*INPUT RECORDS*.
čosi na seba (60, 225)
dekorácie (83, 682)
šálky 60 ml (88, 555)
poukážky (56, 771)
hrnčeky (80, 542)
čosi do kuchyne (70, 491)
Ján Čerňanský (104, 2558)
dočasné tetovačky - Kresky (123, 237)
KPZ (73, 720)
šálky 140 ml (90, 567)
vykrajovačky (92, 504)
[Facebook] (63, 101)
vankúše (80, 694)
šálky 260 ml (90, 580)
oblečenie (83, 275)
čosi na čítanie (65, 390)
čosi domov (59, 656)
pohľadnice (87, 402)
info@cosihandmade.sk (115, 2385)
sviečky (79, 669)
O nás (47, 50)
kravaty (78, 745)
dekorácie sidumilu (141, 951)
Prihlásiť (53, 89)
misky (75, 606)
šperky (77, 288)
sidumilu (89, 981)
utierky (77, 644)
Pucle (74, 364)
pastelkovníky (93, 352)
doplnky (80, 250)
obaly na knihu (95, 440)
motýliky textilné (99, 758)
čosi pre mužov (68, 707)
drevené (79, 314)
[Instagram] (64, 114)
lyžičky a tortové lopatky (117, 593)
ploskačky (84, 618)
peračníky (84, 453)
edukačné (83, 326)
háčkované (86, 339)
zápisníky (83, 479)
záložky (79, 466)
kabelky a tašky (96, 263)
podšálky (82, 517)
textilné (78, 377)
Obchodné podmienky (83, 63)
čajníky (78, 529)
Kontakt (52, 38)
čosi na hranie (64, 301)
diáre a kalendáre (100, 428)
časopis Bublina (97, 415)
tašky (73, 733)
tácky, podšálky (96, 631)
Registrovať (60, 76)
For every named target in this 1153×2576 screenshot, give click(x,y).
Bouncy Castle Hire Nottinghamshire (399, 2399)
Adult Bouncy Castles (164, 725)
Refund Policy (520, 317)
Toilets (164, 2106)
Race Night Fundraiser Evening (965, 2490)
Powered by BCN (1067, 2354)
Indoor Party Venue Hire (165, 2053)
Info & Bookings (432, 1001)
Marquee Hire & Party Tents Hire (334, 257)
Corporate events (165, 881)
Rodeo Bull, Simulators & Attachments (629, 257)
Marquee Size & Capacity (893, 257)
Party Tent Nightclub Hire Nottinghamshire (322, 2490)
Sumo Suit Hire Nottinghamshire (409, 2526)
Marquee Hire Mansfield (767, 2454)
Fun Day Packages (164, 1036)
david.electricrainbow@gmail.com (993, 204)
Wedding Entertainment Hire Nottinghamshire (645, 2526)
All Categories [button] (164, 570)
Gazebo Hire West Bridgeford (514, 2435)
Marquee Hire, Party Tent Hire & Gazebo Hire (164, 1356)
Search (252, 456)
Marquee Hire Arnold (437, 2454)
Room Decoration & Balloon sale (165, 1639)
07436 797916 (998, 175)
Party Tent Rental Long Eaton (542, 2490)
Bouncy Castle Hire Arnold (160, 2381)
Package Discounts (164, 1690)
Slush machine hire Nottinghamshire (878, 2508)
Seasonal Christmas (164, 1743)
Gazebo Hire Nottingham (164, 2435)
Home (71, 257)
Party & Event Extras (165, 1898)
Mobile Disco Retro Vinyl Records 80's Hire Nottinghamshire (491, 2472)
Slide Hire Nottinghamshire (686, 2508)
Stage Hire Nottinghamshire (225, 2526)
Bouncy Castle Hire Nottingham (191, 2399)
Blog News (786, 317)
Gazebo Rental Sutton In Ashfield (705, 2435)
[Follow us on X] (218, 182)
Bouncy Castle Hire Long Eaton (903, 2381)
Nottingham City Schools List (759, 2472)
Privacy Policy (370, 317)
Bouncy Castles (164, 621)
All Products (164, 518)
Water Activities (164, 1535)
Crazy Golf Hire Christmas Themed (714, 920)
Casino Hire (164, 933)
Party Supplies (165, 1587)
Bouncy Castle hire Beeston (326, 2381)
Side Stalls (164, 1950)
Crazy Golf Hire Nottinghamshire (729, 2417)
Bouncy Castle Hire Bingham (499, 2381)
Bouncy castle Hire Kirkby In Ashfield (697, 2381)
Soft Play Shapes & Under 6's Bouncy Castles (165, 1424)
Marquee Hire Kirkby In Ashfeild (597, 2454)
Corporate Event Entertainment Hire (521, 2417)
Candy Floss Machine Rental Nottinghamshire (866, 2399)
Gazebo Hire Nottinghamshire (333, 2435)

*REQUIRED WORK*. Output the entire listing exactly as it appears above.

*SOLUTION TO THE EXERCISE*.
čosi na seba (60, 225)
dekorácie (83, 682)
šálky 60 ml (88, 555)
poukážky (56, 771)
hrnčeky (80, 542)
čosi do kuchyne (70, 491)
Ján Čerňanský (104, 2558)
dočasné tetovačky - Kresky (123, 237)
KPZ (73, 720)
šálky 140 ml (90, 567)
vykrajovačky (92, 504)
[Facebook] (63, 101)
vankúše (80, 694)
šálky 260 ml (90, 580)
oblečenie (83, 275)
čosi na čítanie (65, 390)
čosi domov (59, 656)
pohľadnice (87, 402)
info@cosihandmade.sk (115, 2385)
sviečky (79, 669)
O nás (47, 50)
kravaty (78, 745)
dekorácie sidumilu (141, 951)
Prihlásiť (53, 89)
misky (75, 606)
šperky (77, 288)
sidumilu (89, 981)
utierky (77, 644)
Pucle (74, 364)
pastelkovníky (93, 352)
doplnky (80, 250)
obaly na knihu (95, 440)
motýliky textilné (99, 758)
čosi pre mužov (68, 707)
drevené (79, 314)
[Instagram] (64, 114)
lyžičky a tortové lopatky (117, 593)
ploskačky (84, 618)
peračníky (84, 453)
edukačné (83, 326)
háčkované (86, 339)
zápisníky (83, 479)
záložky (79, 466)
kabelky a tašky (96, 263)
podšálky (82, 517)
textilné (78, 377)
Obchodné podmienky (83, 63)
čajníky (78, 529)
Kontakt (52, 38)
čosi na hranie (64, 301)
diáre a kalendáre (100, 428)
časopis Bublina (97, 415)
tašky (73, 733)
tácky, podšálky (96, 631)
Registrovať (60, 76)
For every named target in this 1153×2576 screenshot, give click(x,y).
Bouncy Castle Hire Nottinghamshire (399, 2399)
Adult Bouncy Castles (164, 725)
Refund Policy (520, 317)
Toilets (164, 2106)
Race Night Fundraiser Evening (965, 2490)
Powered by BCN (1067, 2354)
Indoor Party Venue Hire (165, 2053)
Info & Bookings (432, 1001)
Marquee Hire & Party Tents Hire (334, 257)
Corporate events (165, 881)
Rodeo Bull, Simulators & Attachments (629, 257)
Marquee Size & Capacity (893, 257)
Party Tent Nightclub Hire Nottinghamshire (322, 2490)
Sumo Suit Hire Nottinghamshire (409, 2526)
Marquee Hire Mansfield (767, 2454)
Fun Day Packages (164, 1036)
david.electricrainbow@gmail.com (993, 204)
Wedding Entertainment Hire Nottinghamshire (645, 2526)
All Categories [button] (164, 570)
Gazebo Hire West Bridgeford (514, 2435)
Marquee Hire, Party Tent Hire & Gazebo Hire (164, 1356)
Search (252, 456)
Marquee Hire Arnold (437, 2454)
Room Decoration & Balloon sale (165, 1639)
07436 797916 (998, 175)
Party Tent Rental Long Eaton (542, 2490)
Bouncy Castle Hire Arnold (160, 2381)
Package Discounts (164, 1690)
Slush machine hire Nottinghamshire (878, 2508)
Seasonal Christmas (164, 1743)
Gazebo Hire Nottingham (164, 2435)
Home (71, 257)
Party & Event Extras (165, 1898)
Mobile Disco Retro Vinyl Records 80's Hire Nottinghamshire (491, 2472)
Slide Hire Nottinghamshire (686, 2508)
Stage Hire Nottinghamshire (225, 2526)
Bouncy Castle Hire Nottingham (191, 2399)
Blog News (786, 317)
Gazebo Rental Sutton In Ashfield (705, 2435)
[Follow us on X] (218, 182)
Bouncy Castle Hire Long Eaton (903, 2381)
Nottingham City Schools List (759, 2472)
Privacy Policy (370, 317)
Bouncy Castles (164, 621)
All Products (164, 518)
Water Activities (164, 1535)
Crazy Golf Hire Christmas Themed (714, 920)
Casino Hire (164, 933)
Party Supplies (165, 1587)
Bouncy Castle hire Beeston (326, 2381)
Side Stalls (164, 1950)
Crazy Golf Hire Nottinghamshire (729, 2417)
Bouncy Castle Hire Bingham (499, 2381)
Bouncy castle Hire Kirkby In Ashfield (697, 2381)
Soft Play Shapes & Under 6's Bouncy Castles (165, 1424)
Marquee Hire Kirkby In Ashfeild (597, 2454)
Corporate Event Entertainment Hire (521, 2417)
Candy Floss Machine Rental Nottinghamshire (866, 2399)
Gazebo Hire Nottinghamshire (333, 2435)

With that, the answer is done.